I'm glad we didn't jump into bed
right away, he lied.

- One month.
- Right.

Wait, I should say
that to him. One month.

Yippee!

- Good night.
- Good night.

Oh, damn, my penis just said "yippee."

- Roscoe do his homework?
- Yep. How was your date?

- You really have to ask? It's 20 after 9:00.
- It was very nice.

In fact... Adam asked me to go to

a wedding with him
next month in Big Sur.

- Would you like me to get you a spoon?
- No, I just wanted a taste.

- I can't believe you haven't slept with this guy yet.
- Mom, please, not in front of Violet.

Oh, I'm sorry. Did I offend
the delicate sensibilities of my

- pregnant granddaughter?
- I'm good.

- Well, if you must know...
- We must.

I'm sticking to the plan.

I'm not going to have sex
with him until we know each

other really well.
Until we have a foundation of trust

- and respect to build on.
- You're such a girl.

I'm a lady. Kiss my ass.

- Hey, look who's eating here on his day off.
- Christy. I, uh...

- I thought this was Richard's table.
- Richard called in sick.

And his name is David.
I'll be your server.

- Oh... isn't that great.
- Sorry, I'm late.

The new masseuse at the club
has no idea what she's doing.

- Christy, you remember my wife.
- Of course.

- Hello, Claudia.
- It's "Clowdia."

Right, sorry. My mouth doesn't
like to make that shape.

"Clowdia."
It's a lot of work.

Um, okay, well, I will give
you a minute with the menus.

Clowdia...

A penny for your thoughts?

A thousand dollars for your tushy.

- What?
- Twelve hundred.

You really need to go to the
sexual harassment workshop.

If I go, will you sleep with me?

I am so sorry.

- Not as sorry as I am.
- If it'll help, I'll move us to another table.

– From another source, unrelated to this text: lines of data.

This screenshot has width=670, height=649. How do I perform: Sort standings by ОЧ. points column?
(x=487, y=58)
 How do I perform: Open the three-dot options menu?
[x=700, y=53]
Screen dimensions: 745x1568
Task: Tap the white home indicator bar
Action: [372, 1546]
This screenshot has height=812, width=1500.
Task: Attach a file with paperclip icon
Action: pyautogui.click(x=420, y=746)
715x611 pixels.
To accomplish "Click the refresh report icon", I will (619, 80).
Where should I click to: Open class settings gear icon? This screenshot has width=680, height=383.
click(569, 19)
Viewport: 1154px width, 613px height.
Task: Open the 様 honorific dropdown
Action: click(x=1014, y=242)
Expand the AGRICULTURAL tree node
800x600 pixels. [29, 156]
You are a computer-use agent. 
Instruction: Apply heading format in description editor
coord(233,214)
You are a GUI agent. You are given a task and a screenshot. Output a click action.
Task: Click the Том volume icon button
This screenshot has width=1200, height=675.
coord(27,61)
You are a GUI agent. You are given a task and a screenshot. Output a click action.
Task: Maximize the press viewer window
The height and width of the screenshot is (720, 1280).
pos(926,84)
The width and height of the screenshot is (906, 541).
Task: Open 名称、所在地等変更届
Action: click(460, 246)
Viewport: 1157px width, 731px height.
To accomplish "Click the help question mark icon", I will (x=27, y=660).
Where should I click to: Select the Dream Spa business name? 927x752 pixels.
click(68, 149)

Oh, no, no... you are going
to stay right where you are.

And I am going to serve dinner to your

wife and you are gonna
tip me 40 percent.

- That sounds fair.
- And a month from now you are going

to give me the weekend off so
I can go away with my new boyfriend.

- You're seeing someone? Is it serious?
- You're married! Is it serious?!

Sorry.
FYI, we don't have any water or bread yet.

Take your time.

Uh, hello? You okay in there?

- No.
- Well...

You gonna be long? 'Cause I'm
fighting a losing battle here.

- Hold on.
- Oh. Claudia.

- Clowdia.
- I'm sorry.

- Are you all right?
- I'm fine, thank you.

Can I tell you a secret?

That you drink $800 bottles
of wine on the toilet?

- My husband's cheating on me.
- Wow.

That is a secret.
Here.

And the worst part is, he's
just doing it to get back at me.

- What'd you do?
- Oh, I slept with his step-father.

- You're kidding.
- Once... I was drunk, he was tall.

- Drunk and tall, I've made that mistake.
- I just can't for the life of

me understand what kind
of loser would allow herself

- to be violated by my husband.
- Probably some dumb whore.

- Right?
- The important thing is...

as long as you love your husband,

you can still make your marriage work.

- You're really sweet, Christy.
- Thank you.

Don't forget to wash your
hands before you touch my food.

Son of a bitch!

I just have to say, ever
since I stopped drinking, I look

better, I have more energy,
I sleep better, I've lost weight,

I'm making more money and best
of all, I have this wonderful,

deep sense that every day is a miracle
and I am a blessed child of god.

Anybody buying this crap?

Anybody? All right, you're up.

Thank you, Bonnie.
Hi, I'm Christy. I'm an alcoholic.

Hi, Christy.

Um, I just want to say that it's
really nice being at a women's

meeting where I can talk about
what's going on in my life

without feeling judged. Or hit on.

I mean, for the most part.

Anyway, I'm six months sober.
Feeling pretty good in general.

Still struggling with the
whole relationship thing.

Um, I've been dating this really
great guy. And...

you know, taking my sponsor's advice...

going slow, not jumping
into bed with him right away.

But the problem is, the longer I don't
sleep with him, the more nervous I am

about sleeping with him. And I just
agreed to go away with him for the weekend,

and I know we're going to do it
and I'm kind of freaking out because

I don't think I've ever had
sex with anybody I care about

without being at least partially
drunk and/or high.

And I might be using
food as a substitute.

- How about this for the wedding?
- Nah. Doesn't fit.

- I don't know what happened.
- I have a clue.

All right, let's forget
about the event ensemble

for a moment and talk
about the event ensemble.

- What about it?
- What's the plan? You going to wear

some lingerie or just throw
your dress up over your head

- and say, "have at it?"
- I don't know, Mom. It's a nice hotel,

I just thought I'd throw on one of their robes.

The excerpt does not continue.